AIM OF THE EXERCISE:
Return all of the data verbatim, dropping any picture.

Start of Block

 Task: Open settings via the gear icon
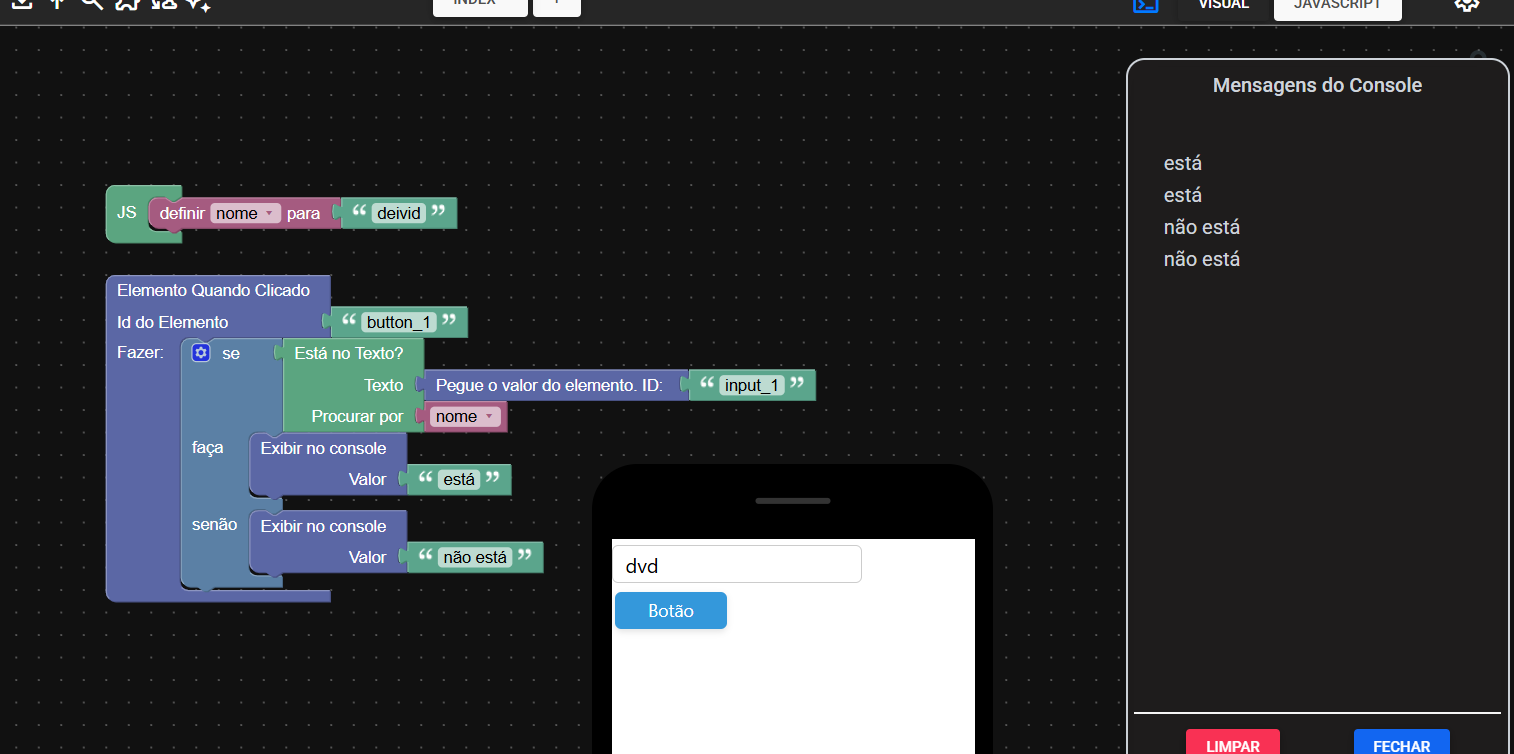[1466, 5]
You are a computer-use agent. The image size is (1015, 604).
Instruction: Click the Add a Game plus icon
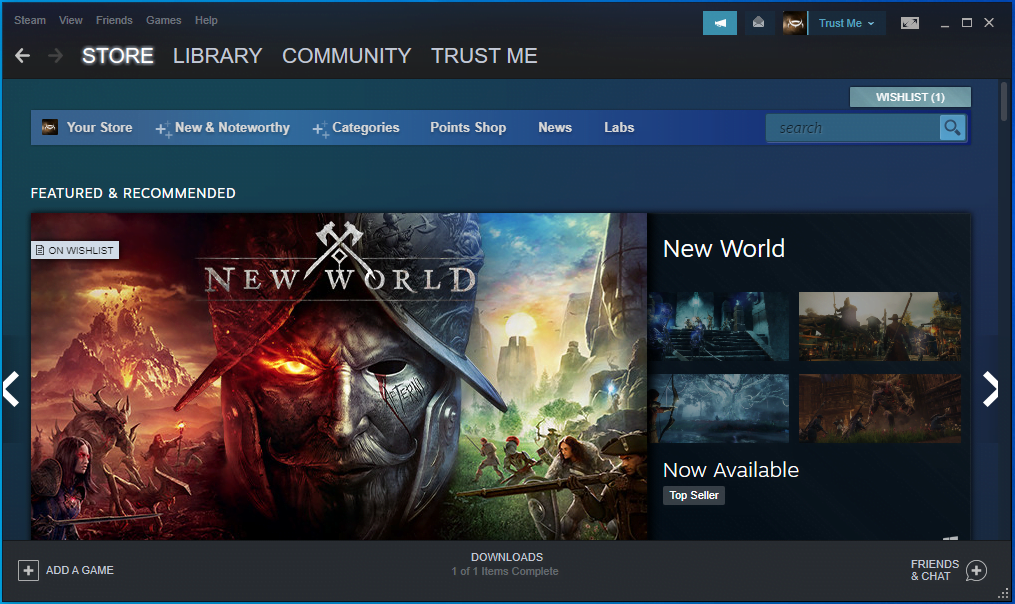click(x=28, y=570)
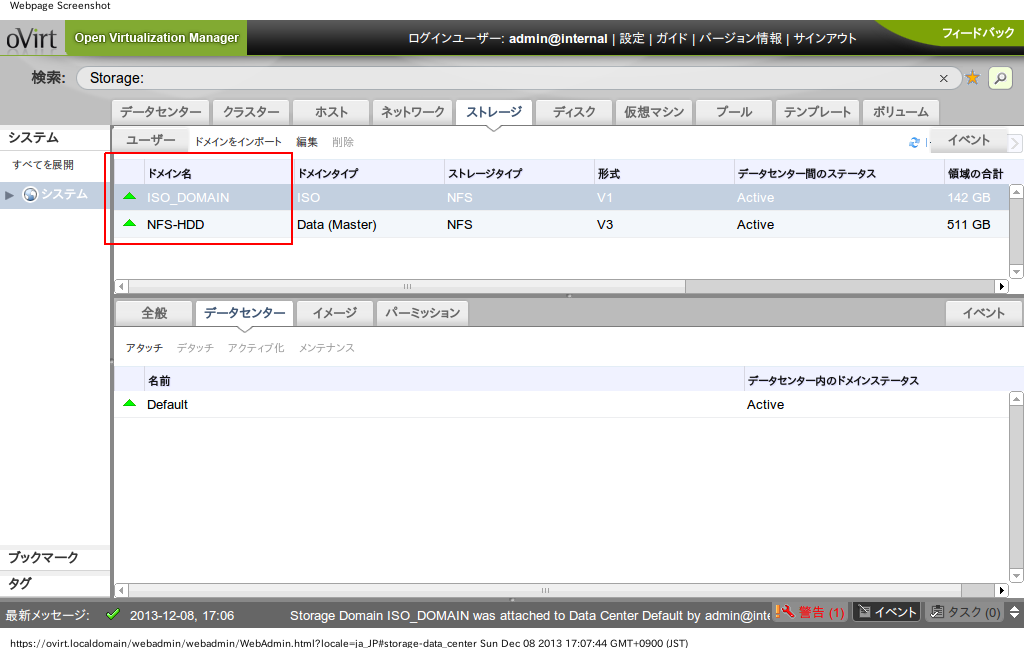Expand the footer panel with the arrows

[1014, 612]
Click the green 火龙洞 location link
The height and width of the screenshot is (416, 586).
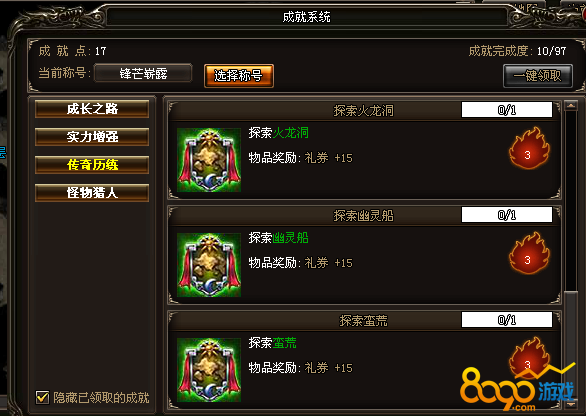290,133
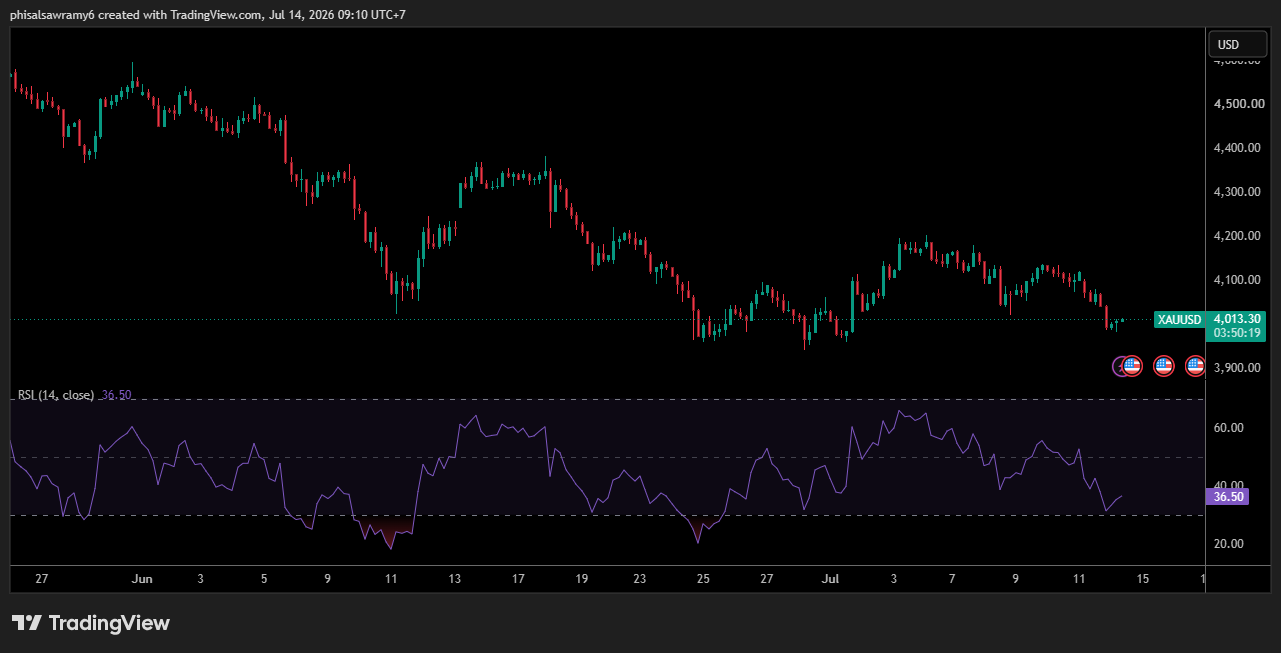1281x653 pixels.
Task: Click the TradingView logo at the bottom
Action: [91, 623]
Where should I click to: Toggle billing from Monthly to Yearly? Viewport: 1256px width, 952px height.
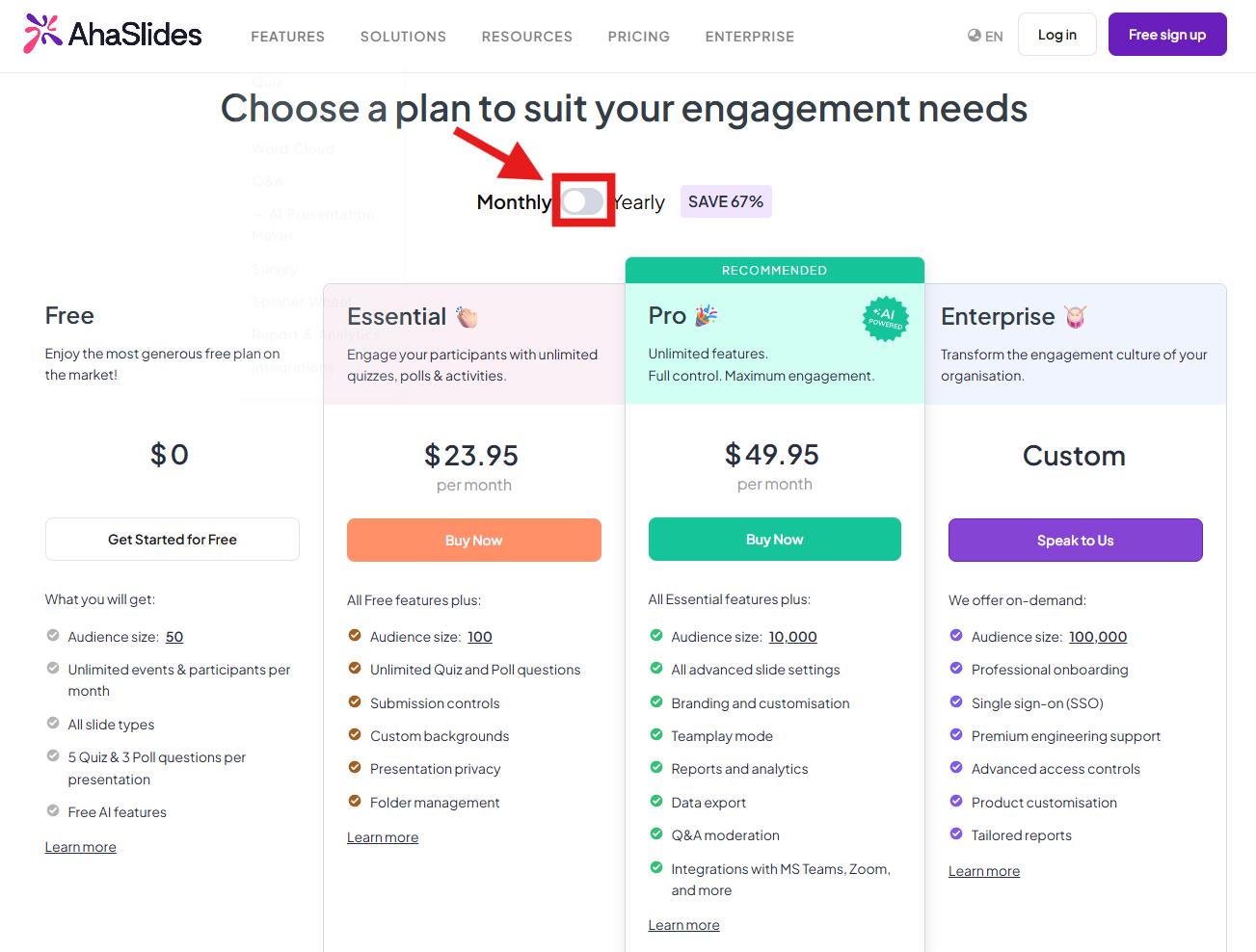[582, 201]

End of Block

EXERCISE OUTPUT:
 Task: Open settings via the gear icon
[1466, 5]
You are a computer-use agent. The image size is (1015, 604).
Instruction: Click the Add a Game plus icon
click(x=28, y=570)
Expand the footer panel with the arrows

[1014, 612]
Click the green 火龙洞 location link
The height and width of the screenshot is (416, 586).
290,133
1281x653 pixels.
Task: Click the TradingView logo at the bottom
Action: [91, 623]
Where should I click to: Toggle billing from Monthly to Yearly? Viewport: 1256px width, 952px height.
[582, 201]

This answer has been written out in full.